Land Campaign and Land Notes
Our land campaign is launching a new way to stay in touch — Land Dispatches. We’ll deliver land-specific news and engagement opportunities to your inbox roughly once a month. Sign up here and spread the word to your networks.
Want to get involved in changing land policy? Let’s talk. Young Farmers is building a bold, grassroots-led land campaign and we want to work with you and 2-3 other farmers, ranchers, or supporters in your community for land justice at the local level. We’ll collaborate with you to organize a one- to two-hour land advocacy training. The trainings will be a space for sharing land policy ideas and advocacy strategies, and brainstorming a path forward that matches the specific needs of your chapter and region. Contact firstname.lastname@example.org if interested.

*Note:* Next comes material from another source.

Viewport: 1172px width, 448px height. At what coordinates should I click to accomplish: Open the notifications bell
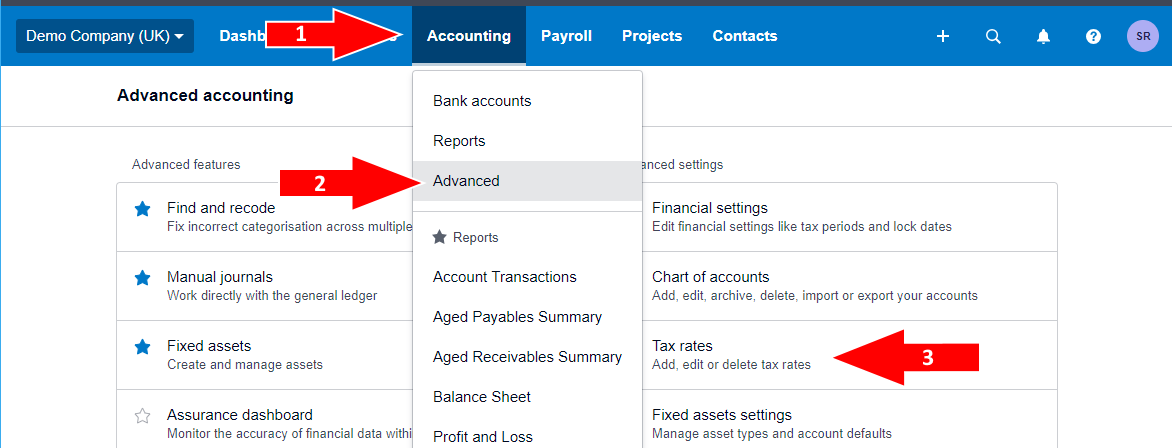coord(1043,36)
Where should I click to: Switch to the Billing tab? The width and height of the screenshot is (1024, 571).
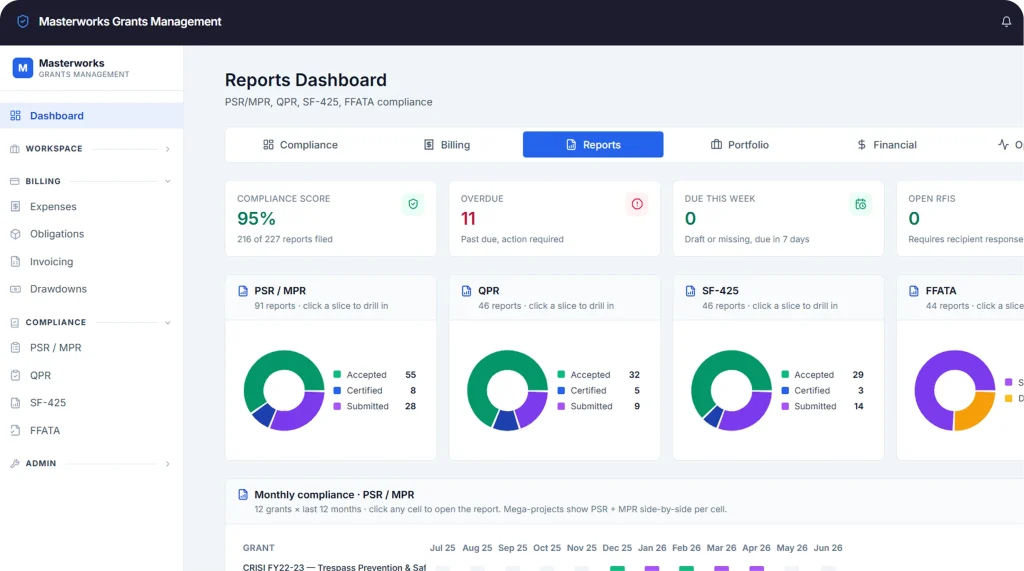(447, 144)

Young Farmers seeks a Graphic and Web Designer to support our national communications, publications, social media outreach, and website management. We are looking for a talented and creative designer to help us share the stories of young farmers, particularly farmers of color, with the general public, policy makers, funders, and consumers, through fresh and innovative graphic design and branding. The Designer will also help us manage our website, youngfarmers.org, and ideally will also have web development and basic coding experience. Applications are open through March 31, 2021.
Welcome our New Staff Members!
A warm welcome to two new Young Farmers’ staff members, Stephanie Fenty, our Culture and Operations Manager, and Anita Adalja, our Food Safety Coordinator.
Now based in Miami, Stephanie has experience ranging from administration, fundraising, communications, and organizational operations to providing the support and infrastructure for farmer training programs, starting a farmers market, and organizing a national campaign celebrating farmers market operators.
Anita joins the Coalition with a wide range of food system work including farming for 10 years in VA, PA, NY, DC, CA, and NM, managing production and distribution at a cooperative food hub, developing curriculum and training for a state-wide farm food safety program in NM, and improving food access as a trained social worker (which initially brought her into farming).